Collected data
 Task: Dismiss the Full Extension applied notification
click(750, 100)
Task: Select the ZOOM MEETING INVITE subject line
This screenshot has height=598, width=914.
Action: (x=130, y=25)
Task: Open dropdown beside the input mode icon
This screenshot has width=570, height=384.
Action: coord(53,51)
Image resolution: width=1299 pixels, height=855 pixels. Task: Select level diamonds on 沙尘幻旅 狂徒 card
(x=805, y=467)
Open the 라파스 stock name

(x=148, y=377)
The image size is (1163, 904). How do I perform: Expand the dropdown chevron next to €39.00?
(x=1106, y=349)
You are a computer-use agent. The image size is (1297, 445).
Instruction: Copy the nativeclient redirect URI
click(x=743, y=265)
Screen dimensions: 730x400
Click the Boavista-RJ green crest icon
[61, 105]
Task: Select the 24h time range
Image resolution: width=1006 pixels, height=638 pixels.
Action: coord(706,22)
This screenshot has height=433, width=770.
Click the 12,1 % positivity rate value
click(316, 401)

Goal of the exercise
Down to the last line, restate the records exactly.

Final answer
 Task: Dismiss the Full Extension applied notification
click(750, 100)
Task: Select the ZOOM MEETING INVITE subject line
This screenshot has height=598, width=914.
Action: (x=130, y=25)
Task: Open dropdown beside the input mode icon
This screenshot has width=570, height=384.
Action: coord(53,51)
Image resolution: width=1299 pixels, height=855 pixels. Task: Select level diamonds on 沙尘幻旅 狂徒 card
(x=805, y=467)
Open the 라파스 stock name

(x=148, y=377)
The image size is (1163, 904). How do I perform: Expand the dropdown chevron next to €39.00?
(x=1106, y=349)
You are a computer-use agent. The image size is (1297, 445).
Instruction: Copy the nativeclient redirect URI
click(x=743, y=265)
Screen dimensions: 730x400
Click the Boavista-RJ green crest icon
[61, 105]
Task: Select the 24h time range
Image resolution: width=1006 pixels, height=638 pixels.
Action: coord(706,22)
This screenshot has height=433, width=770.
Click the 12,1 % positivity rate value
click(316, 401)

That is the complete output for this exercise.